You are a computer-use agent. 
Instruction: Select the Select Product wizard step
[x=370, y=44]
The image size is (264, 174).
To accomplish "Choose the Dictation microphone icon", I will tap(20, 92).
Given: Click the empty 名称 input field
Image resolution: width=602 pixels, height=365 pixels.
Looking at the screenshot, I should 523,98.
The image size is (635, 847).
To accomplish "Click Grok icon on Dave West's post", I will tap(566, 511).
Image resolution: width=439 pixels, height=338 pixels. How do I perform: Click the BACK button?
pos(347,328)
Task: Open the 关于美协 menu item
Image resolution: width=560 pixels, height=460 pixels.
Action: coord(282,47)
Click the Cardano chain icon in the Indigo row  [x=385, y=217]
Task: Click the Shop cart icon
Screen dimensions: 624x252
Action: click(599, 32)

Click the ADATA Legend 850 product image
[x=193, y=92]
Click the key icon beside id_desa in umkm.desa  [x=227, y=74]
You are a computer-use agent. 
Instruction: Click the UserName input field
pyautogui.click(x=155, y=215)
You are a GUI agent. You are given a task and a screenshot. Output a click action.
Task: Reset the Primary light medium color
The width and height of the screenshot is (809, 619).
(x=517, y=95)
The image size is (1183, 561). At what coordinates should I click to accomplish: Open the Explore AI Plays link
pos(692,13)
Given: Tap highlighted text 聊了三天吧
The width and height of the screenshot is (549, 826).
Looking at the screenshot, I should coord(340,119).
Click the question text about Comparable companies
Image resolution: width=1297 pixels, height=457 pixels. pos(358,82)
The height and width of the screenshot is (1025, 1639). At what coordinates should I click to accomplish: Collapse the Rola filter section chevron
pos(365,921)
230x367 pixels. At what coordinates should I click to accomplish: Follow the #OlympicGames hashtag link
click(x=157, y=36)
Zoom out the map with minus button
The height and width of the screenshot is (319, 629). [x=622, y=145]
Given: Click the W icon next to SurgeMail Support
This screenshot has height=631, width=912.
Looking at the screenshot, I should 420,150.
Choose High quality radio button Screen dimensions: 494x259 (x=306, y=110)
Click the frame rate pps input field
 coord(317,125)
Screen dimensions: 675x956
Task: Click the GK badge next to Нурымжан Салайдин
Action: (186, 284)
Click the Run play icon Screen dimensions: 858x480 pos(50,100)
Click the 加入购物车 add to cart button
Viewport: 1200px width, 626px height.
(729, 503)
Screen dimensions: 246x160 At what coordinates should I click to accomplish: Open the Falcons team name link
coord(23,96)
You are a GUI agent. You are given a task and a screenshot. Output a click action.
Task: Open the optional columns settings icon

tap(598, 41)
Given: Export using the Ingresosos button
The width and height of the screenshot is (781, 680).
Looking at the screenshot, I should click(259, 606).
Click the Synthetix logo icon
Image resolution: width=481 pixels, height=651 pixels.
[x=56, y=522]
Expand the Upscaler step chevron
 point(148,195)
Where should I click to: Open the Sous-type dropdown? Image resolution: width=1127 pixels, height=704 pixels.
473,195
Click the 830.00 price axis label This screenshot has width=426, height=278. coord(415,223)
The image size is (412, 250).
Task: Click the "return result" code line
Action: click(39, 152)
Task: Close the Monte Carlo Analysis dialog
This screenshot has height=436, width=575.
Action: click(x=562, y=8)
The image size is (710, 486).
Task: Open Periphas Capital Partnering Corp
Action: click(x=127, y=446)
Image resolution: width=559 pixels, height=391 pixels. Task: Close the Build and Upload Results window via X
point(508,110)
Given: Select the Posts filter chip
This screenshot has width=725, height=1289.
------
#### TASK ITEM:
Copy out the lines above with "Choose" in them.

#### EXERCISE RESPONSE:
To accomplish "Choose the Dictation microphone icon", I will tap(20, 92).
Choose High quality radio button Screen dimensions: 494x259 (x=306, y=110)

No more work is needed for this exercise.